**EXERCISE DIRECTIONS**
Beginning with the first line of the data below, reproduce every line unchanged, ending with the line that holds "[Search] (163, 8)".

**LISTED RECORDS**
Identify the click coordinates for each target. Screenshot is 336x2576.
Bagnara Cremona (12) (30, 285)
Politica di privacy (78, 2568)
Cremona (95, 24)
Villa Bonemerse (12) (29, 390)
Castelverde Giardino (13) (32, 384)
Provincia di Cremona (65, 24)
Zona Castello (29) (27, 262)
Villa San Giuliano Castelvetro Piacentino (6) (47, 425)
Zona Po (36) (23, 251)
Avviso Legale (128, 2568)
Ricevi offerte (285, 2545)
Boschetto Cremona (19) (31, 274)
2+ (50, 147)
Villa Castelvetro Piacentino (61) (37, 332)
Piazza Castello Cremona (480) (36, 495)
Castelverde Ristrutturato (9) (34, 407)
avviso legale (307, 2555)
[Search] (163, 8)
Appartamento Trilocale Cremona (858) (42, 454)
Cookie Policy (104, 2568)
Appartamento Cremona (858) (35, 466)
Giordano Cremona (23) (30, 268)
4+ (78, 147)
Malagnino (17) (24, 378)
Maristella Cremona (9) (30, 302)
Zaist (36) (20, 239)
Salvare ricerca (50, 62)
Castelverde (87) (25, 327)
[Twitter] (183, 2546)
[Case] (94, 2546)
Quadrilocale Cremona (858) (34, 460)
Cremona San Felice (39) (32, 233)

**ANSWER SPACE**
Identify the click coordinates for each target. Screenshot is 336x2576.
Bagnara Cremona (12) (30, 285)
Politica di privacy (78, 2568)
Cremona (95, 24)
Villa Bonemerse (12) (29, 390)
Castelverde Giardino (13) (32, 384)
Provincia di Cremona (65, 24)
Zona Castello (29) (27, 262)
Villa San Giuliano Castelvetro Piacentino (6) (47, 425)
Zona Po (36) (23, 251)
Avviso Legale (128, 2568)
Ricevi offerte (285, 2545)
Boschetto Cremona (19) (31, 274)
2+ (50, 147)
Villa Castelvetro Piacentino (61) (37, 332)
Piazza Castello Cremona (480) (36, 495)
Castelverde Ristrutturato (9) (34, 407)
avviso legale (307, 2555)
[Search] (163, 8)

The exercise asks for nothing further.